■ Required work ■
A. List every SNP set named in the passage on selecting predictor variables, and give the meaning the Fig. 2 legend gives for each one.
B. From the passage on selecting predictor variables, copy word for word the part starting with "Selection of predictor" and going on through "LASSO and EN.".

■ Passage ■
+ + +
Selection of predictor variables

In each SNP set, the variable selection methods were applied to 5-fold CV on the training set. Fig. 2 shows information about the number of overlapping SNPs by 5-fold CV for each variable selection method. Table 3 provides a summary of the results of the variable selection. The variable selection methods gave very similar results in the ALL and ASIAN datasets, whereas the results showed differences among the methods in the KARE and ALL + KARE datasets. Furthermore, SLR generally tended to select a smaller number of SNPs than LASSO and EN.

Fig. 2

Venn diagrams summarizing the number of variables shared among 5-fold CV by variables selection methods. CV, cross-validation; ALL, single-nucleotide polymorphisms (SNPs) only reported in the genome-wide association study (GWAS) catalog; ASIAN, SNPs only reported in the GWAS catalog with an Asian population; KARE, Korean Association Resource; ALL + KARE, combined SNPs in the GWAS catalog and KARE cohort; ASIAN + KARE, combined SNPs in the GWAS catalog with an Asian population and the KARE cohort; SLR, stepwise logistic regression; LASSO, least absolute shrinkage and selection operator; EN, Elastic-Net.
+ + +
■ Dataset excerpts ■
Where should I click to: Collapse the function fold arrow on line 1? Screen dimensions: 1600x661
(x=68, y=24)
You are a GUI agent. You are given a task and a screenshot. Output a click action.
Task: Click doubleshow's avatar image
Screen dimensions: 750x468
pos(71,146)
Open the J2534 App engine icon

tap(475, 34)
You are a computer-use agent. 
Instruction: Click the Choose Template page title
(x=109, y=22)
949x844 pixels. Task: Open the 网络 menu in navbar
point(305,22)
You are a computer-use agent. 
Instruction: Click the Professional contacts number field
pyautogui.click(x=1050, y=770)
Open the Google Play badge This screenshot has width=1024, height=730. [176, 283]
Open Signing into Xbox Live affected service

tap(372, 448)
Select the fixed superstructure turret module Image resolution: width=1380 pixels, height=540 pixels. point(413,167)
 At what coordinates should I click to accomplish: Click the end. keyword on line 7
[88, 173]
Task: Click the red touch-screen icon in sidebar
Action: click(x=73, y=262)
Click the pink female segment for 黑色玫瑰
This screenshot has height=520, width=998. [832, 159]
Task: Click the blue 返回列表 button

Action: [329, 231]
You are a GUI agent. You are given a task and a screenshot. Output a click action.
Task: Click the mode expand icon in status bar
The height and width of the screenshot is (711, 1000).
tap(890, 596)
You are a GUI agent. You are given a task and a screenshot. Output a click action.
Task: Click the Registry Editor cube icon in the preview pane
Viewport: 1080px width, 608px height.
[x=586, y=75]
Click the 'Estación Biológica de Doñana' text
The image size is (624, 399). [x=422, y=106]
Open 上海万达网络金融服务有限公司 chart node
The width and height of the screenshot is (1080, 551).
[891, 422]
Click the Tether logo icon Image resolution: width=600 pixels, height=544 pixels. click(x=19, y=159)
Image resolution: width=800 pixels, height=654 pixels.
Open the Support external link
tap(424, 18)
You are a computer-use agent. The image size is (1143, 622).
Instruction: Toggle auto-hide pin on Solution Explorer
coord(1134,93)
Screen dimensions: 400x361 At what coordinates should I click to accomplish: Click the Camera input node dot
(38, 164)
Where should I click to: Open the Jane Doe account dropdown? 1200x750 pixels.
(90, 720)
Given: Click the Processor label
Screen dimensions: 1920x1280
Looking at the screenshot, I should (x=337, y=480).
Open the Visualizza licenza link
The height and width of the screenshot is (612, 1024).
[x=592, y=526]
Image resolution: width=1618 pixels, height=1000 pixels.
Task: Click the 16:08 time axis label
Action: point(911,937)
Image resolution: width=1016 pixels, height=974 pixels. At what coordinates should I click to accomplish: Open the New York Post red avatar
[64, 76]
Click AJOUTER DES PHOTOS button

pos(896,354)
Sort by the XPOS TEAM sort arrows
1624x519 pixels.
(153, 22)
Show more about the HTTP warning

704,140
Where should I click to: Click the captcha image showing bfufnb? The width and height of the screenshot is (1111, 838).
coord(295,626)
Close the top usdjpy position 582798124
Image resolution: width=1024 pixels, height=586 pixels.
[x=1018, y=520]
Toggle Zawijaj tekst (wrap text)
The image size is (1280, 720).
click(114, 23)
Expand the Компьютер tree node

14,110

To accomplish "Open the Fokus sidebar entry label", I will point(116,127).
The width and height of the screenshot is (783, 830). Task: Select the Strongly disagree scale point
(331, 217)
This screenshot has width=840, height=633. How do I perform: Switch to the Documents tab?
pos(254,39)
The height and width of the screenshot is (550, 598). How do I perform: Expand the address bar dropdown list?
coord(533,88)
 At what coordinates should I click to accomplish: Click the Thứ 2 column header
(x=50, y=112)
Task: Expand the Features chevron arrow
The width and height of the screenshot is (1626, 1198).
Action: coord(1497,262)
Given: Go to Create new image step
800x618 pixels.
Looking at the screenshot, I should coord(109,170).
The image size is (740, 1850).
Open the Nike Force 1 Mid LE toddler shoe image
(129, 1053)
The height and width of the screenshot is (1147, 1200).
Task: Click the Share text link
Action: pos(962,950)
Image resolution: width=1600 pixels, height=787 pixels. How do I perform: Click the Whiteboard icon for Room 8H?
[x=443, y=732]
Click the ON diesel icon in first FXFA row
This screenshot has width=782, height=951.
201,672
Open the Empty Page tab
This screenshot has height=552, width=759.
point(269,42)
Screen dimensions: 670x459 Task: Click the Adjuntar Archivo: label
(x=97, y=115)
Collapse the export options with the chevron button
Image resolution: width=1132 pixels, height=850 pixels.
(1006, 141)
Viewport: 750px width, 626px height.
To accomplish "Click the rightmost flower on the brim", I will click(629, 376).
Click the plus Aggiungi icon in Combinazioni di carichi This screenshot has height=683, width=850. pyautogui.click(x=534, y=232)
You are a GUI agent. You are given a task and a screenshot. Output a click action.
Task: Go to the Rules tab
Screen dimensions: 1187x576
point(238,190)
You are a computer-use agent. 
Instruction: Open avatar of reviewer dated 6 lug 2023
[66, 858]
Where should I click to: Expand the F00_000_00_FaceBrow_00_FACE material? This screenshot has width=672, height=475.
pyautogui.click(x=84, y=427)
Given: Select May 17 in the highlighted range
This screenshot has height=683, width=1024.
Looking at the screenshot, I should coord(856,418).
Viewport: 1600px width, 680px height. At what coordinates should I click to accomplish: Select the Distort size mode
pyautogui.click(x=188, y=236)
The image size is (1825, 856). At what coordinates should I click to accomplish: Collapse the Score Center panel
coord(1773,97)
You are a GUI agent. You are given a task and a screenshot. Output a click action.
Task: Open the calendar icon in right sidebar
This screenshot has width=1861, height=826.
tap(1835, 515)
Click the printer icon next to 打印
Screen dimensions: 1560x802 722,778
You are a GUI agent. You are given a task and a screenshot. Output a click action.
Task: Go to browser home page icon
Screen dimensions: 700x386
+ + +
■ Numbered responses ■
A.
- ALL: single-nucleotide polymorphisms (SNPs) only reported in the genome-wide association study (GWAS) catalog
- ASIAN: SNPs only reported in the GWAS catalog with an Asian population
- KARE: Korean Association Resource
- ALL + KARE: combined SNPs in the GWAS catalog and KARE cohort
- ASIAN + KARE: combined SNPs in the GWAS catalog with an Asian population and the KARE cohort

B.
Selection of predictor variables

In each SNP set, the variable selection methods were applied to 5-fold CV on the training set. Fig. 2 shows information about the number of overlapping SNPs by 5-fold CV for each variable selection method. Table 3 provides a summary of the results of the variable selection. The variable selection methods gave very similar results in the ALL and ASIAN datasets, whereas the results showed differences among the methods in the KARE and ALL + KARE datasets. Furthermore, SLR generally tended to select a smaller number of SNPs than LASSO and EN.